Hello,
At the moment, data specific to a CPU is stored in different, fixed-
size separate arrays by means of the "percpu framework". I'm working
on some changes to modify the way some CPUs are represented, and I'm
wondering what's the rationale behind such a representation.
At first sight, it'd seem more reasonable to have a structure holding
all the information that is CPU-specific (as is done with any object
represented within the system). After searching the mail archives, I
see that similar changes were proposed before, but those threads did
not seem to get any reply (so I'm assuming that the changes were not
desired).
Similarly, and if I understood it correctly, the PDA (Per-processor
Data Area) also aims to do the above, but at the moment it only
contains some fields and is not defined in all platforms. There are
still a lot of usages of the percpu functionality (such as, e.g., in
kernel/sched.c).
Part of my changes introduce a new structure that is able to
represent any kind of CPU (and which each platform can extend to add
new information to it). It is supposed to supersede the per-cpu
definitions. I bet this could also be redone by using percpu in some
way... The thing is I am willing to share my work when I've finished
it (it is still very much work-in-progress), but first I'm interested
to know if adding this new structure is a crazy idea (meaning I
should stick to percpu wherever possible) or something that can be
accepted later on.
Summarizing, my questions are:
- Why is the code currently using multiple separate arrays (percpu)
to hold CPU information instead of a structure?

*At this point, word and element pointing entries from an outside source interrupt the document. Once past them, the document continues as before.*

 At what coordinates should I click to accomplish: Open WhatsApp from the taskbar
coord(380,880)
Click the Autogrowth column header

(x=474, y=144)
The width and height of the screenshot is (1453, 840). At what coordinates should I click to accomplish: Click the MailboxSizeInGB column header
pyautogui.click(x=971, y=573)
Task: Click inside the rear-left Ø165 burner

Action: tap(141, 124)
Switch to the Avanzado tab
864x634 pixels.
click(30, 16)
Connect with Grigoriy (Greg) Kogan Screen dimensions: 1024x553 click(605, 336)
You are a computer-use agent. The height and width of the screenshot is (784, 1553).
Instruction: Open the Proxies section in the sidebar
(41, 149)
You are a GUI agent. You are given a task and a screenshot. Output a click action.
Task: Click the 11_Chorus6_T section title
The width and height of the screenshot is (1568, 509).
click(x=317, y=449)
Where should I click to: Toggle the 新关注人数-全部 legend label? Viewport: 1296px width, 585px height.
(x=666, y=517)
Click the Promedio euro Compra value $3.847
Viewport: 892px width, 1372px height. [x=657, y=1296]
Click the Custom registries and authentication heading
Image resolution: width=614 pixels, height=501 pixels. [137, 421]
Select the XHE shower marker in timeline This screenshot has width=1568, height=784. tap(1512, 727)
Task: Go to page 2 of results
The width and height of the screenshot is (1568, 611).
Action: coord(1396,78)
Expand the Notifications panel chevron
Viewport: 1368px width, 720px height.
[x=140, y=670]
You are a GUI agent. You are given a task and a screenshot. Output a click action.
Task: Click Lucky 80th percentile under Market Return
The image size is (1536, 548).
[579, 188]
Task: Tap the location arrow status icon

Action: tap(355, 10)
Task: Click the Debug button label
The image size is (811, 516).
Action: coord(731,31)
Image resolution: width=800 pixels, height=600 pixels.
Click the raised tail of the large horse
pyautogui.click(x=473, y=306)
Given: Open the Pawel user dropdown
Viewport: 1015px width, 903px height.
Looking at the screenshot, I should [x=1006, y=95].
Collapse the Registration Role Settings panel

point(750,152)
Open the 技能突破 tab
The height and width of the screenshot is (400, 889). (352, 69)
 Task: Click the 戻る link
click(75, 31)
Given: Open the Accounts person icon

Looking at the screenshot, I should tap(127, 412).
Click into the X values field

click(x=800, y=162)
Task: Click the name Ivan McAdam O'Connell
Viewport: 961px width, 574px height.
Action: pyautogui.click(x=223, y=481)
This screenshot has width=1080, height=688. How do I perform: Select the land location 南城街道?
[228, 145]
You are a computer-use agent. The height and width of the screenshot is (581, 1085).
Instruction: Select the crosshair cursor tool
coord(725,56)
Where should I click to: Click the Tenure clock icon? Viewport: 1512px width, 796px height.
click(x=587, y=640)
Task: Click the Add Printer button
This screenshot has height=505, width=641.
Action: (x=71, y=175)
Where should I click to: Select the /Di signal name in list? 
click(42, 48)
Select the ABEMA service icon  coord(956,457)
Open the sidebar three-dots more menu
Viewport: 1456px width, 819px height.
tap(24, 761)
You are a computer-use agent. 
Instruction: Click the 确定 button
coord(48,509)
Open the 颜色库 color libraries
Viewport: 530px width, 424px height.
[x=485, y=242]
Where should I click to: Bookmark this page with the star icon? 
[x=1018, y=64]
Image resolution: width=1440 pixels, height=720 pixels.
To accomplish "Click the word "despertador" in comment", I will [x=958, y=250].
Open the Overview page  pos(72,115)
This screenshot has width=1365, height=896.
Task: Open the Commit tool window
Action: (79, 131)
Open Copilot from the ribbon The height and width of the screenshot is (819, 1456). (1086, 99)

- Could this structure-based approach (instead of all these separate
arrays) be considered for inclusion into the system?
As far as I can tell, the advantage of percpu is that you can define
new "fields" anywhere in the code and independently from the rest of
the system. Also, I seem to understand that there are performance
advantages related to this. But on the other hand, percpu seems like
an unnatural approach to "reimplement" regular structures.
Thank you very much.
--
Julio M. Merino Vidal <[email protected]>
"Julio M. Merino Vidal" <[email protected]> writes:
> Similarly, and if I understood it correctly, the PDA (Per-processor
> Data Area) also aims to do the above, but at the moment it only
> contains some fields and is not defined in all platforms. There are
> still a lot of usages of the percpu functionality (such as, e.g., in
> kernel/sched.c).
PDA is an earlier version of percpu; it still can be more efficiently
accessed so it is kept for some low level code.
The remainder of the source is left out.